▶ _Stored data_:
◆ ◆ ◆ ◆ ◆ ◆ ◆
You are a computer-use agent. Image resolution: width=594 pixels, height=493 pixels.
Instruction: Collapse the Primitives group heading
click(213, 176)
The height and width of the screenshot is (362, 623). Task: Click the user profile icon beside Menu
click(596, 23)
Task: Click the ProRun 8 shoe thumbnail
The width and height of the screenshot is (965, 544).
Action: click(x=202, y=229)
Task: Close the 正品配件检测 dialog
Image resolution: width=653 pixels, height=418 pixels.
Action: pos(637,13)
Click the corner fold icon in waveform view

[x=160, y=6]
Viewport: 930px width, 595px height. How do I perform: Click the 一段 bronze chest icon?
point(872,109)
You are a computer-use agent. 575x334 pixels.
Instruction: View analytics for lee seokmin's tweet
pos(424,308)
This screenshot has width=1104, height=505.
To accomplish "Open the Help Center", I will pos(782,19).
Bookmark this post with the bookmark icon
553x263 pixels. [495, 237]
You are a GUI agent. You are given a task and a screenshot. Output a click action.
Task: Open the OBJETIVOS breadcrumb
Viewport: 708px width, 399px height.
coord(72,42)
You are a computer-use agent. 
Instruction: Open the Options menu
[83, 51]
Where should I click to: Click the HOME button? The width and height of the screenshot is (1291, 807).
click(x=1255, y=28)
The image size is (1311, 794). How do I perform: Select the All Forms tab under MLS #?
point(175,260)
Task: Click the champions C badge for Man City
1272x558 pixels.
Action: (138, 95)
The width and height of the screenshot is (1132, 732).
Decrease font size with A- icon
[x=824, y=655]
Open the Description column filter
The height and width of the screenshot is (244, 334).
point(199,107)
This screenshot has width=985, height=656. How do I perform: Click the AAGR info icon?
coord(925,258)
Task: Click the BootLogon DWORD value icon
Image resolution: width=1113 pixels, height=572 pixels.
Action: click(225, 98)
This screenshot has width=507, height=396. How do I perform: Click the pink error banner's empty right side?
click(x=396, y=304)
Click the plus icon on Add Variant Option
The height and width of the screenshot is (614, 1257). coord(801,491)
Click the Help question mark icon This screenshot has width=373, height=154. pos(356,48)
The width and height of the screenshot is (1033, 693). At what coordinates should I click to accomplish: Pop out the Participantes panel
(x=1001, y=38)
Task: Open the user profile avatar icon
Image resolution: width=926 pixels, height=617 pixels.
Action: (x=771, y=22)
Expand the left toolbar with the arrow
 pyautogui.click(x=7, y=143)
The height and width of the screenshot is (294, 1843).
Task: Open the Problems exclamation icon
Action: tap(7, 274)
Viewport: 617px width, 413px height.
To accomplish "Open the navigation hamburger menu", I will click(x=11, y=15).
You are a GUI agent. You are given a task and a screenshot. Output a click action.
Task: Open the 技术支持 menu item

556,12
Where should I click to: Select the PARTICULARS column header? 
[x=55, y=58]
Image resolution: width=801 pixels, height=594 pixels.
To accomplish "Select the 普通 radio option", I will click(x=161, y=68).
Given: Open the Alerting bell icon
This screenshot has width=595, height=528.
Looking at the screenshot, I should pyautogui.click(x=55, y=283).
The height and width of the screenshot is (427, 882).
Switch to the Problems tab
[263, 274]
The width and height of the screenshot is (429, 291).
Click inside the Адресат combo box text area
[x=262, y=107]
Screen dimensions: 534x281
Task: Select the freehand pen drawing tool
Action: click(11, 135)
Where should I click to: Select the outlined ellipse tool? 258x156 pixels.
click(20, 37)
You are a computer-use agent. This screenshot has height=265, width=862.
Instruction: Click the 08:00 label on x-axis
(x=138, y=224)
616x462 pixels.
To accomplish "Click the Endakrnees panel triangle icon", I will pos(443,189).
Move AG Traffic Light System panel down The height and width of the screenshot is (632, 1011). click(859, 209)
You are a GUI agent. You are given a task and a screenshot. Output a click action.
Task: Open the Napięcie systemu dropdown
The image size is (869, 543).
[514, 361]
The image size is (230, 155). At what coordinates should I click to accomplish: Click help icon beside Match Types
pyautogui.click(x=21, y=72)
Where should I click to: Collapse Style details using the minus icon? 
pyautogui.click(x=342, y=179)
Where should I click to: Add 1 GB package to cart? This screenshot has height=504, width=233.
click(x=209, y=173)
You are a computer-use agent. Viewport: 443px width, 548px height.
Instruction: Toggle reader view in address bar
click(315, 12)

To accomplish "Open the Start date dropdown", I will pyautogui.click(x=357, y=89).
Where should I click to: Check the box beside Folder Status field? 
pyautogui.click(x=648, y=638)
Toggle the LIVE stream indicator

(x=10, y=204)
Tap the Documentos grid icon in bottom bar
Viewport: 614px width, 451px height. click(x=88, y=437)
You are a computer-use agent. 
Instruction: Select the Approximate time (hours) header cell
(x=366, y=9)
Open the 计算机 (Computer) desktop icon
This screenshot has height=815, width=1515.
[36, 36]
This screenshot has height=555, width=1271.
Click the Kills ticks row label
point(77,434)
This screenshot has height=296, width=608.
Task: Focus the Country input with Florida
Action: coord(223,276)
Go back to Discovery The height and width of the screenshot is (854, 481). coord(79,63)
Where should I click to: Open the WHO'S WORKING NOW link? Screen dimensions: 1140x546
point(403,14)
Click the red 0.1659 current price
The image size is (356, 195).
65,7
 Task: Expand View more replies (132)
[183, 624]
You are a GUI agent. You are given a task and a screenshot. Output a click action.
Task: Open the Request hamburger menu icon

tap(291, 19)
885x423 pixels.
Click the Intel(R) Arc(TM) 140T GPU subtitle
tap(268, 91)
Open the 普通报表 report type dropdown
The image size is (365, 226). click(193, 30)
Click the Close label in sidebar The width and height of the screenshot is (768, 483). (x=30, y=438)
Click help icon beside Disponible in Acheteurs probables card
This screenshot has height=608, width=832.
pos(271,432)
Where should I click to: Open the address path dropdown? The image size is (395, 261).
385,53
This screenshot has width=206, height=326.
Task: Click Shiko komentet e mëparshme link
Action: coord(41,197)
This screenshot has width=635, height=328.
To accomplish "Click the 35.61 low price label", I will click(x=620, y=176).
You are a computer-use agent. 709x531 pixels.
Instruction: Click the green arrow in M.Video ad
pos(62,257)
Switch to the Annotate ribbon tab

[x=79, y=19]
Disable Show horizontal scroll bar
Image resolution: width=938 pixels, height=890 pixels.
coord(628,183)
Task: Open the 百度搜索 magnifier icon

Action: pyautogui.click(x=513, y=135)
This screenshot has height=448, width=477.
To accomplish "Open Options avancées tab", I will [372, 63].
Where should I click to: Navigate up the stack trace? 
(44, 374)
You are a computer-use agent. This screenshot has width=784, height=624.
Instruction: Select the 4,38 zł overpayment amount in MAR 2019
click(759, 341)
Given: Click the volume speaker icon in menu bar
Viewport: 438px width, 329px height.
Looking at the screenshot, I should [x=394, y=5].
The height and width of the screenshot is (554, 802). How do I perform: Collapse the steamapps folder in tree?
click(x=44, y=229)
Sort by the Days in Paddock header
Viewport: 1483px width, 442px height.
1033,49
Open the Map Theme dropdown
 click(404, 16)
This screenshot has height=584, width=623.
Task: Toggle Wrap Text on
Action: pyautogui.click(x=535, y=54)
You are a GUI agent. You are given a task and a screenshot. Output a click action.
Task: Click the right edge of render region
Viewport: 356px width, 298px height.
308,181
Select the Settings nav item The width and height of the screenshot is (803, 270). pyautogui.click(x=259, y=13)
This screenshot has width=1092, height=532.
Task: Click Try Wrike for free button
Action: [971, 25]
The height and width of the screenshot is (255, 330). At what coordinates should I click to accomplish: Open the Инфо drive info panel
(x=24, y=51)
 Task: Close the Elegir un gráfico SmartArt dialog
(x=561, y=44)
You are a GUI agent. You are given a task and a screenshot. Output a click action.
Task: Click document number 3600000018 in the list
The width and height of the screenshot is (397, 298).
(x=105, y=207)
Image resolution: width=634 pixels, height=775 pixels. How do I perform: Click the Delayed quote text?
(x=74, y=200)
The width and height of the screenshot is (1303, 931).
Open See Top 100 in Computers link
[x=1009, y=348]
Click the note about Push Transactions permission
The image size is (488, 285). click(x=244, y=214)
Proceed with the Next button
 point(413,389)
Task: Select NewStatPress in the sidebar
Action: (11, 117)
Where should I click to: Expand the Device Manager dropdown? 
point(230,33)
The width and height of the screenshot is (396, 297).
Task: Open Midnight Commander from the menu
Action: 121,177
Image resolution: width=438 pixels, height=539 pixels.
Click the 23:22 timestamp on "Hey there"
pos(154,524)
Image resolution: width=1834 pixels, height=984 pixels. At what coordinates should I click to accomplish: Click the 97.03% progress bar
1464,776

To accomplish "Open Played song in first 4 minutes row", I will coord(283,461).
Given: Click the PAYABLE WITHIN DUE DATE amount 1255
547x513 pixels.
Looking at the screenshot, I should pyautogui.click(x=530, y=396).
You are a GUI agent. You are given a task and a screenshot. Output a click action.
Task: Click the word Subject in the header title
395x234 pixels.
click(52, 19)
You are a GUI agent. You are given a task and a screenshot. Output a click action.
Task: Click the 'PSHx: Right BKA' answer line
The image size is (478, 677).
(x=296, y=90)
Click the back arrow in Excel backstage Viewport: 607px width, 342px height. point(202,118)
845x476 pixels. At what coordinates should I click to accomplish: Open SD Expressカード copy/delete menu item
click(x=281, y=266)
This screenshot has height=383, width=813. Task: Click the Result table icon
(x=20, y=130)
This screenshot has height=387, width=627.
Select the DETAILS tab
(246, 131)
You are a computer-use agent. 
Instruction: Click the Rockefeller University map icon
◆ ◆ ◆ ◆ ◆ ◆ ◆
▶ _WHAT NEEDS TO BE DONE_: After locating the line holding "Click inside the Адресат combo box text area" above, output exactly that line and every line after it through the line holding "This screenshot has height=555, width=1271.". Include nothing else.

▶ _EXERCISE SOLUTION_:
Click inside the Адресат combo box text area
[x=262, y=107]
Screen dimensions: 534x281
Task: Select the freehand pen drawing tool
Action: click(11, 135)
Where should I click to: Select the outlined ellipse tool? 258x156 pixels.
click(20, 37)
You are a computer-use agent. This screenshot has height=265, width=862.
Instruction: Click the 08:00 label on x-axis
(x=138, y=224)
616x462 pixels.
To accomplish "Click the Endakrnees panel triangle icon", I will pos(443,189).
Move AG Traffic Light System panel down The height and width of the screenshot is (632, 1011). click(859, 209)
You are a GUI agent. You are given a task and a screenshot. Output a click action.
Task: Open the Napięcie systemu dropdown
The image size is (869, 543).
[514, 361]
The image size is (230, 155). At what coordinates should I click to accomplish: Click help icon beside Match Types
pyautogui.click(x=21, y=72)
Where should I click to: Collapse Style details using the minus icon? 
pyautogui.click(x=342, y=179)
Where should I click to: Add 1 GB package to cart? This screenshot has height=504, width=233.
click(x=209, y=173)
You are a computer-use agent. Viewport: 443px width, 548px height.
Instruction: Toggle reader view in address bar
click(315, 12)

To accomplish "Open the Start date dropdown", I will pyautogui.click(x=357, y=89).
Where should I click to: Check the box beside Folder Status field? 
pyautogui.click(x=648, y=638)
Toggle the LIVE stream indicator

(x=10, y=204)
Tap the Documentos grid icon in bottom bar
Viewport: 614px width, 451px height. click(x=88, y=437)
You are a computer-use agent. 
Instruction: Select the Approximate time (hours) header cell
(x=366, y=9)
Open the 计算机 (Computer) desktop icon
This screenshot has height=815, width=1515.
[36, 36]
This screenshot has height=555, width=1271.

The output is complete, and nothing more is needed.